Ethno-Political Exclusion and Regime Stability

Jan 2005 – May 2006

MA project with CSCW. The thesis is written for the University of Oslo, political science.
CSCW supervisor: Håvard Hegre

The purpose of my thesis is to explore how ethnicity is associated with regime stability. More specifically, my approach will be to examine and empirically test the relationship between ethno-political exclusion and regime stability based on a large n-study. The problem to be addressed is “How does ethno-political exclusion and inclusion relate to regime stability? Are political systems with mechanisms of ethno-political exclusion more prone to regime change? How do other factors, political, economical and geographical, influence the link between regime stability and ethnicity?”

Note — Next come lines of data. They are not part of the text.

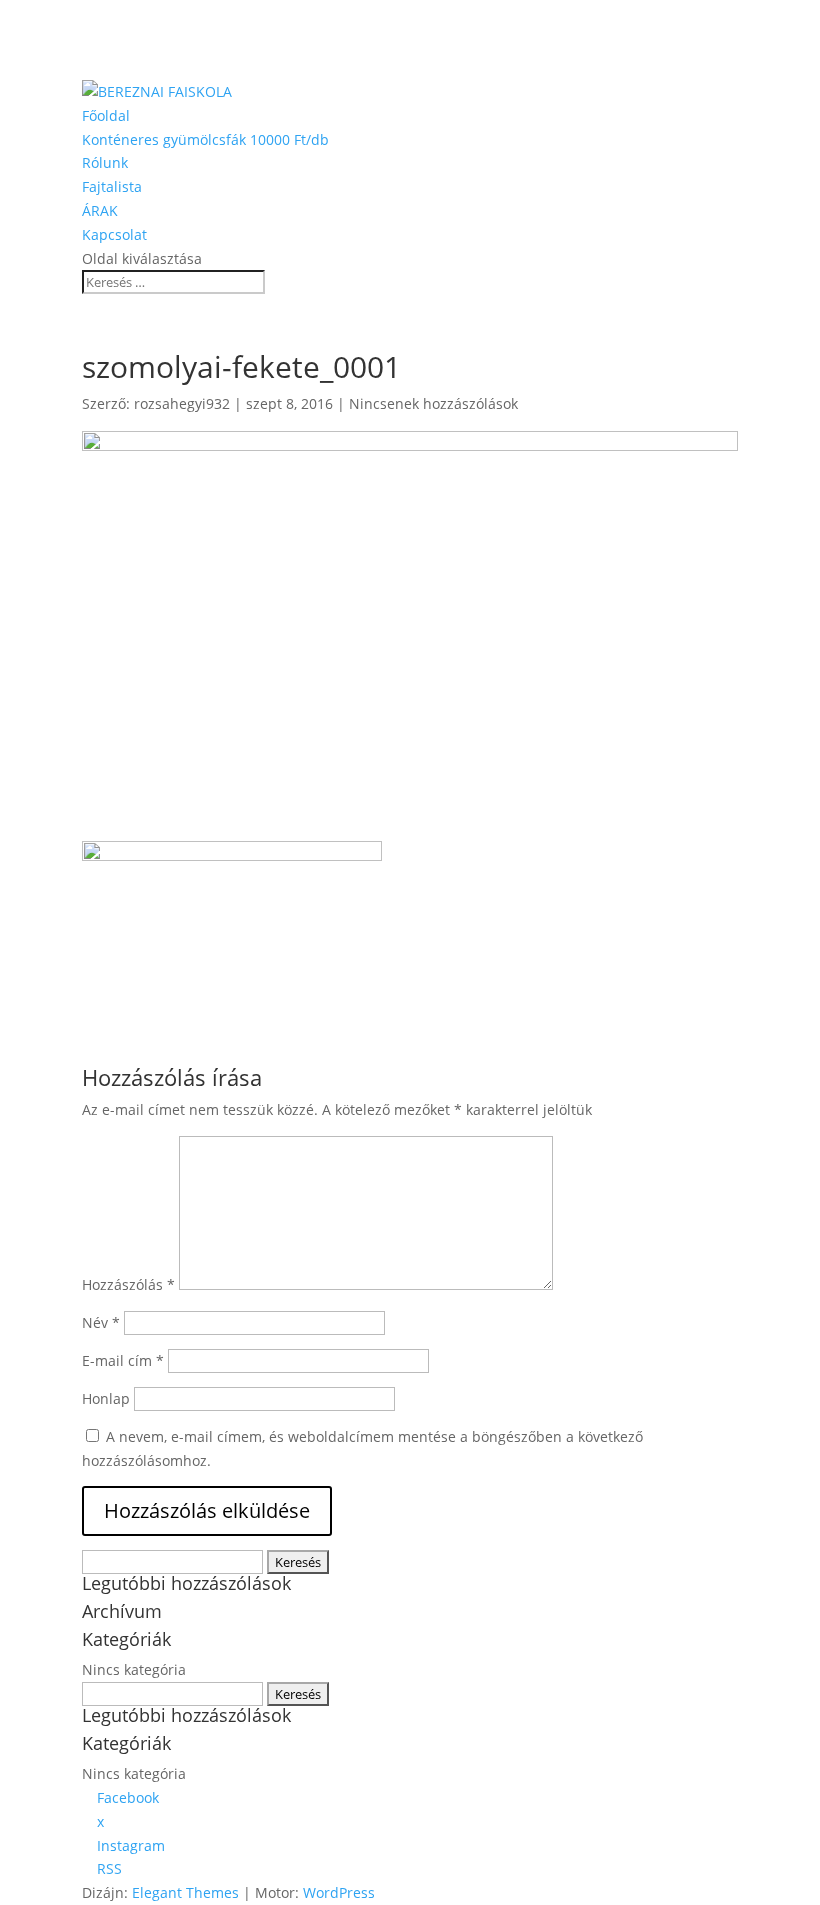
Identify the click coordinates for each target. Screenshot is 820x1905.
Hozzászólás (128, 1284)
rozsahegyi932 (182, 403)
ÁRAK (100, 210)
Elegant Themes (185, 1892)
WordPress (339, 1892)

An extensive scientific effort has been put down in the research field of ethnicity and civil wars. However, it is possible to further examine and analyse existent theory in the field and especially with respect to regime stability. Recent studies have shown that ethnic and linguistic fragmentation does not play any significant role in explaining the onset of civil wars . These studies have been criticised for using a measure of ethnic fragmentation that does not take into consideration the role of the state and the way violence is organised around a group-level identity. I believe this critique is relevant also when investigating how ethnicity relates to regime stability and thus wish to focus on ethno-political exclusion rather than ethnic fragmentation..

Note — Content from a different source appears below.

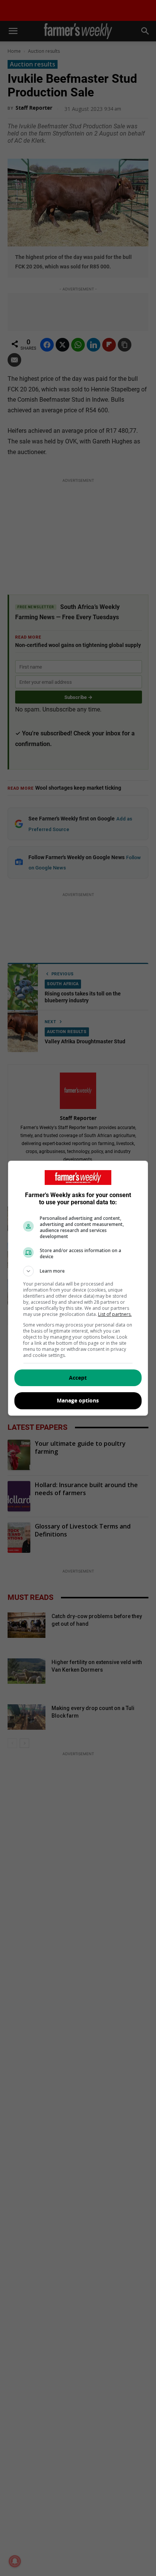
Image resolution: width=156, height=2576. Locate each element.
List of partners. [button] (115, 1314)
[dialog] (78, 1288)
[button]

Whilst there has been considerable research on how ethnicity relates to civil wars, the association between ethnicity and regime stability has been far less investigated. Numerous scholars argue that regime instability heightens the risk of civil war, with the former usually as a precondition for the latter. Civil wars are, however, relatively rare incidents which limit the available data and weaken the credibility of the results. Hence, for my thesis I choose to look at the regime stability as dependent variable, a more common phenomena with more available data, but with the use of civil war literature on ethnicity due to its close relation to regime stability. I believe this combination is an interesting approach to a less investigated research field.